Diabetes, in general, is a disorder in which the blood glucose level or blood sugar level is too high. In a normal human, these levels are controlled by the hormone Insulin. Insufficient levels of insulin or complete absence of insulin leads to an uncontrolled rise in blood glucose levels. If diabetes remains uncontrolled for longer, it gives rise to serious complications and affects all normal body functions directly or indirectly.
Diabetic nephropathy or diabetic kidney disease is one of the most serious complications that arise along with uncontrolled diabetes mellitus. Both Insulin Dependent Diabetes Mellitus (IDDM) and Non-Insulin Dependent Diabetes Mellitus (NIDDM) can lead to diabetic nephropathy if proper management is not done. Diabetic kidney disease is the leading cause of End-Stage Renal Disease (ESRD).
How does diabetes cause kidney disease?
Kidneys perform the vital function of filtration. During the process excess amount of any substance present in the blood is excreted out in urine, with continuous high blood sugar level in uncontrolled diabetes, the filtration ability of the kidneys gradually falls, this causes defective membrane permeability.
As a result, the membrane becomes permeable to proteins (which must remain in the blood) and they are excreted out. In the initial stages, the blood protein albumin is found in small quantities in urine. This condition is known as “Microalbuminuria”.
The presence of albumin in the urine is the first indicator that diabetes has started affecting kidneys. If this remains untreated, greater quantities of albumin are excreted out leading to “Macroalbuminuria”.
Diabetic Nephropathy progresses slowly. Following are the symptoms that appear with time, if proper measures are not taken.
|Increase in size and activity of the kidney||At diagnosis||Enlarged kidney, higher blood flow, and Increased filtration|
|Changes to the kidney tissue||2-5 years||Thickening of the basal membrane|
|Onset of nephropathy||5-15 years||Albuminuria, high blood pressure|
|Clinical manifestations of Nephropathy||10-25 years||Macroalbuminuria, High blood pressure|
|Renal insufficiency||15-30 years||Rise in serum creatine. Permanent HTN|
Risk Factors for developing Diabetic Kidney Disease:
It is important to know, not all diabetic patients have kidney disease but, some conditions that are potential risk factors include:
- High blood pressure
- Cardiovascular Disorders
- Uncontrolled Diabetes Mellitus
- High salt consumption
- Physical Inactivity
Nutritional Guidelines for Diabetic Nephropathy:
Although diabetic nephropathy cannot be completely cured, its progression can be slowed down with the help of Medical Nutrition Therapy. Nutrition management for diabetes includes management of blood glucose level, blood lipids, hypertension, a healthy body weight. But these targets are harder to achieve for patients with diabetic nephropathy.
Diet therapy is affected by individual effects of nutrients on kidney functions and renal hemodynamics. Diabetic kidney disease requires very strict observation of dietary recommendations for carbohydrates, proteins, fats, and management of electrolytes depending on their individual kidney function.
Weight management and physical activity have also been proved to have a great role. Furthermore, dietary recommendations may differ with different stages of DKD.
Some common foods to avoid in Kidney Disease and Diabetes are listed here:
How much glucose is recommended in patients with kidney disease and diabetes:
A very important tool for good diabetes therapy is the maintenance of blood glucose level below renal threshold (250mg/dl) so that it does not pass in the urine. The characteristic features of patients with kidney disease are insulin resistance and glucose intolerance. For the management of glucose, the target of HbA1c should be <7 %.

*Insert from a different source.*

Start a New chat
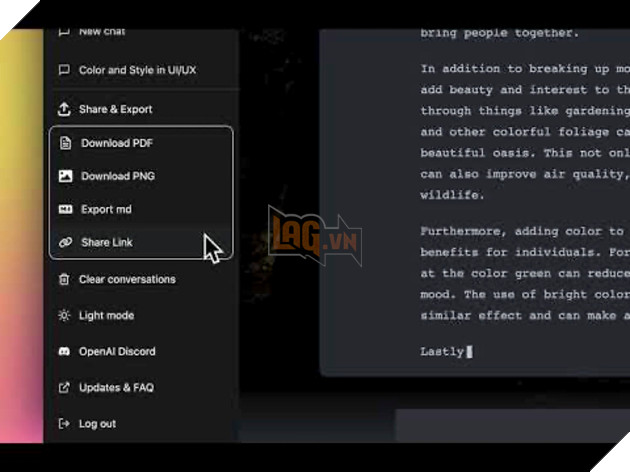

Blood glucose levels in the body are affected by the amount and type of carbohydrates. For better management of blood glucose, foods with a glycemic index <55 must be consumed. Low GI (glycemic index) foods include whole grains, cereals, carrots, broccoli, celery, cauliflower, etc.
Eat foods with a low Glycemic Index
How much dietary fiber is recommended in patients with kidney disease and diabetes:
Dietary fiber lowers blood sugar in diabetic patients. Soluble and Insoluble fiber reduces the digestion time of carbohydrates and hence aid in improving insulin sensitivity. The FDA recommends 14g of fiber per 1000kcal and this amount can be increased up to 35g according to the patient’s needs.
Daily Fiber Intake should range from 14 G to 35 G
Among the Foods to Avoid in Kidney Disease and Diabetes, Dietary Restriction of Proteins is very important:
Protein is the major regulatory factor in nephropathy. Reducing the amount of dietary protein intake results in reduced protein excretion and a regulated glomerular filtration rate is achieved gradually. Many experiments done on animals and humans have shown lower protein excretion in urine when a low protein diet is consumed, ultimately causing a delay in the progression of diabetic nephropathy.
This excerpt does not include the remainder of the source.